Spending some time with your partner in a nondance setting, if possible, can help the two of you figure out a successful communication style. "During 'So You Think You Can Dance,' the dancers often only get to work together for a handful of hours before they perform," Tookey says. "I recommend they meet outside of the studio and get to know each other so conversation comes more naturally. The more you know each other, the better things will go."

What about the opposite problem, when you and your BFF get paired together and can't stop chatting? "Remind yourself that you have to be focused," González says, because the stakes are high: There's potential for injury if you aren't. "You can even schedule time to talk later, outside of the studio, so that when you're in rehearsal or class, you can keep things professional," González says.

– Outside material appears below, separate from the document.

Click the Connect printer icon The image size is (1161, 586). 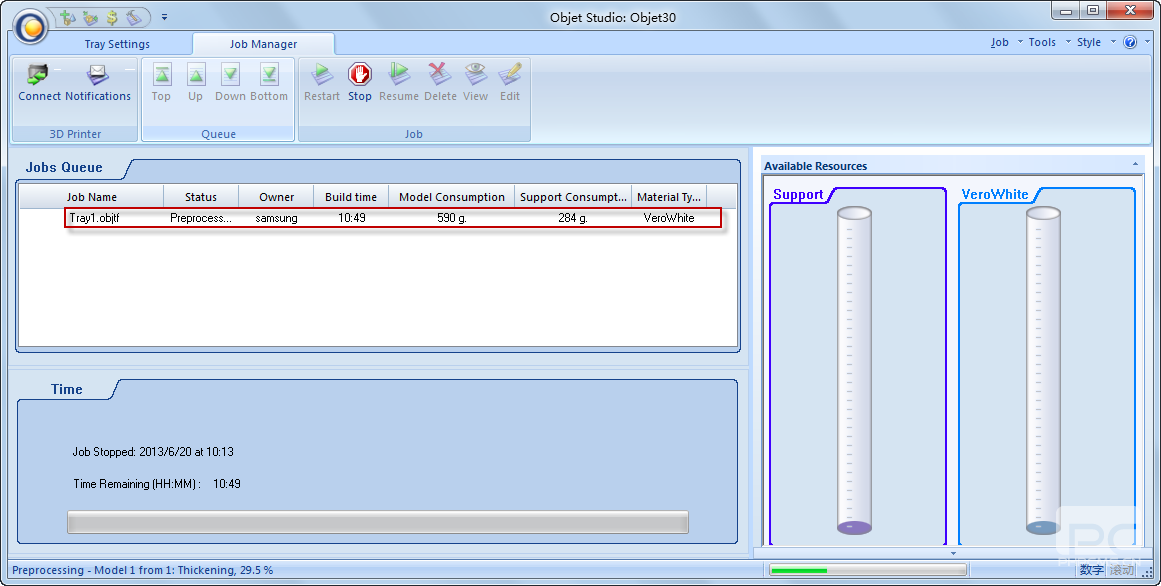point(39,75)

2. Establishing and Respecting Physical Boundaries

It's important to state your boundaries outright. Partnering is inevitably intimate, but it should never cross hard lines set by you, your partner, and your teacher or choreographer. "If something doesn't feel right, you should communicate that to your partner and teacher," González says. "It could be that they didn't realize what was happening in the tangle of partnering. Or, it could be that they did cross a line, and that needs to be addressed immediately." Remember that boundary-setting goes both ways, so be ready to listen and adjust when your partner shares concerns.

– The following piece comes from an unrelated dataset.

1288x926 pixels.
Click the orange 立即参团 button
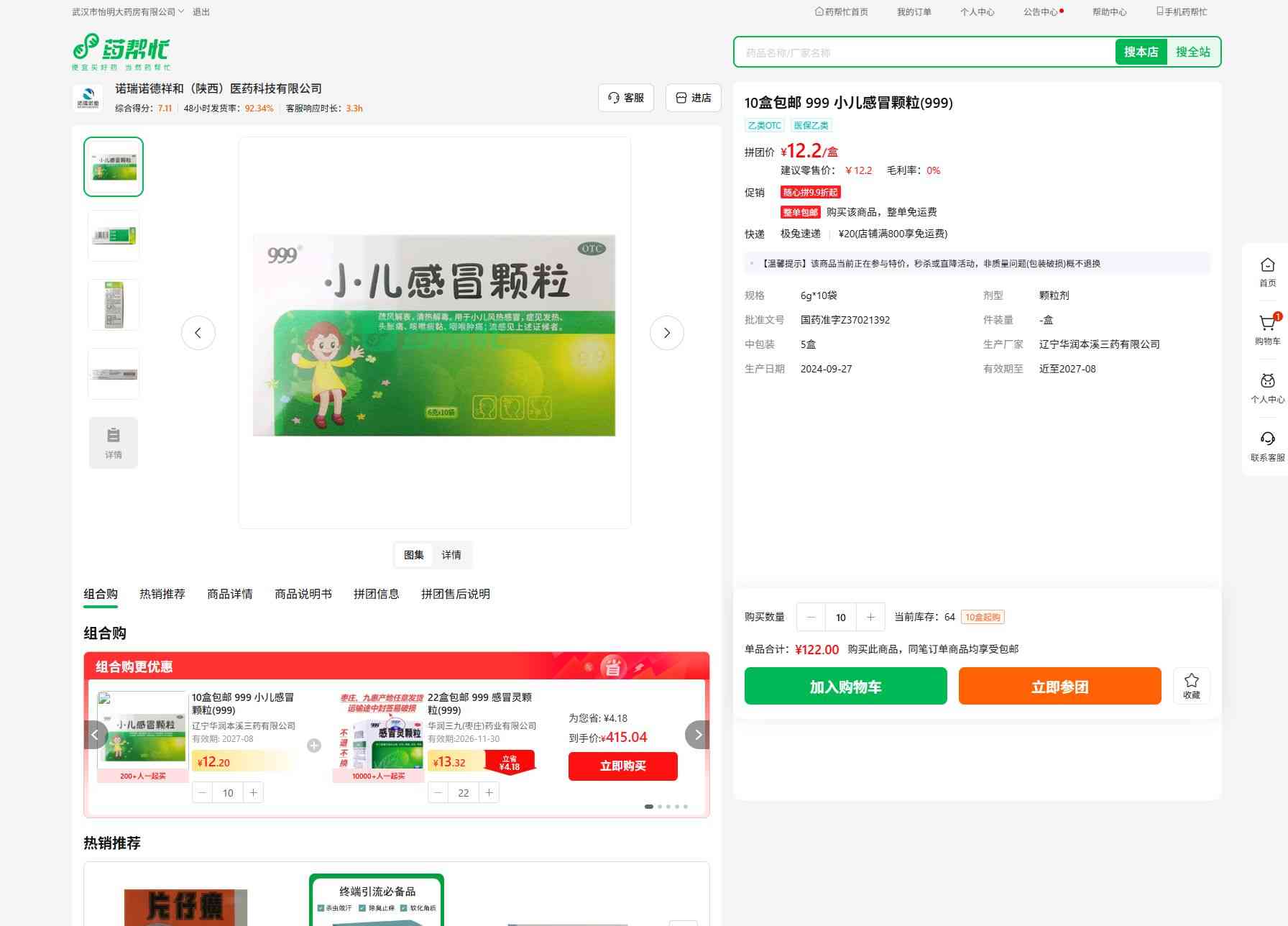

It's also common to implicitly associate physical touch with romantic feelings, which can complicate partnering situations. "Many who're new to partnering immediately associate touch with something that isn't dance," Chbeeb says. "This can make professionalism difficult, and hold you back artistically. Try to reframe your perspective, so that you're not interpreting movement as anything other than art."

3. Being Thoughtful About Clothing and Hygiene

Look, dance is inevitably sweaty and messy—that's part of what makes it beautiful! But to be a considerate partner, it's worth thinking about your clothing and hygiene choices.

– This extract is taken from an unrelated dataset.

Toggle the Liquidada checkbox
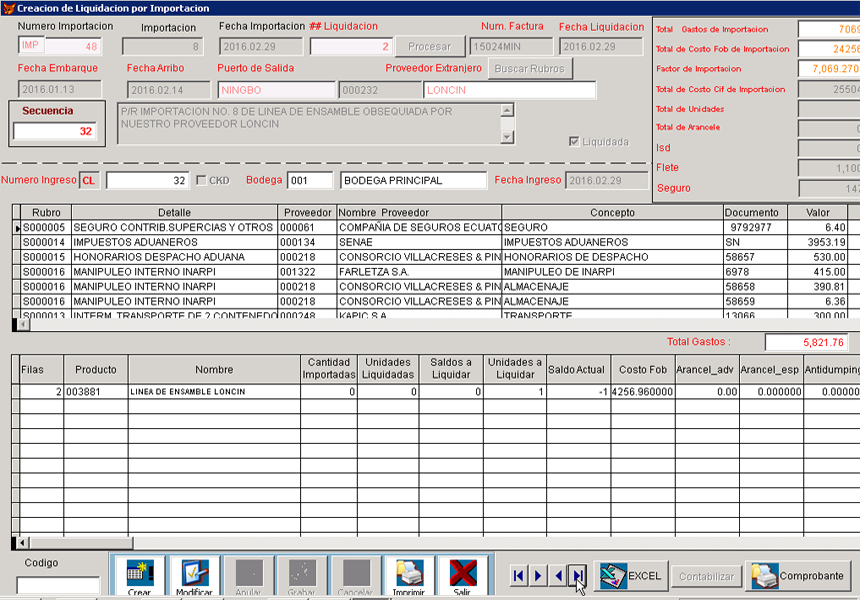The image size is (860, 600). [x=573, y=142]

Chbeeb points out that it's important to choose clothes that won't inadvertently hurt your partner. For example, avoid wearing items with zippers, since they can scratch skin. Going shirtless? Sweaty skin can be dangerously slippery, so keep a towel handy. If you have longer hair, and it's not involved in the choreography, consider pinning it back so it doesn't whip your partner in the face.

Breath and body odor questions are complicated—opinions differ widely when it comes to bodily hygiene. But Chbeeb recommends showering or taking a breath mint before partnering if you know that you'll feel self-conscious otherwise. "You don't want to end up wasting mental space thinking about how you smell rather than the choreography," he says.

González and Walsh rehearsing Sylvia (Amitava Sarkar, courtesy Houston Ballet)

Partnering During a Pandemic

In our new #SocialDisDancing reality, IRL partnering is often impossible. But there are steps you can take to get ready for the moment when we can all be together again.

Chbeeb recommends practicing by using items from around the house as partnering props. "I have always found that working with props stimulates a very similar portion of the brain as partner work," he says. "You get used to the idea of creating visuals that extend beyond your own body. Pick up anything portable—a frying pan!—and use it in a way you had never considered before. Then, apply the discoveries you make with your partner when you come together in person."

González recommends cross-training to develop the strength you'll need to be an effective partner. "Focus on leg and upper-body strength, which will help with lifting," she says. And core exercises will help you support your own weight during complicated partnering work.

You can also use this time alone to get inspired by other great partnerships. Watch YouTube videos of partners in different dance genres and styles, thinking about what it is that makes their collaboration work—mechanically, and also on an intellectual level. "Look to the amazing dancers who have been partnering for years, and apply the strengths you see in them to your own dancing when you return," González says.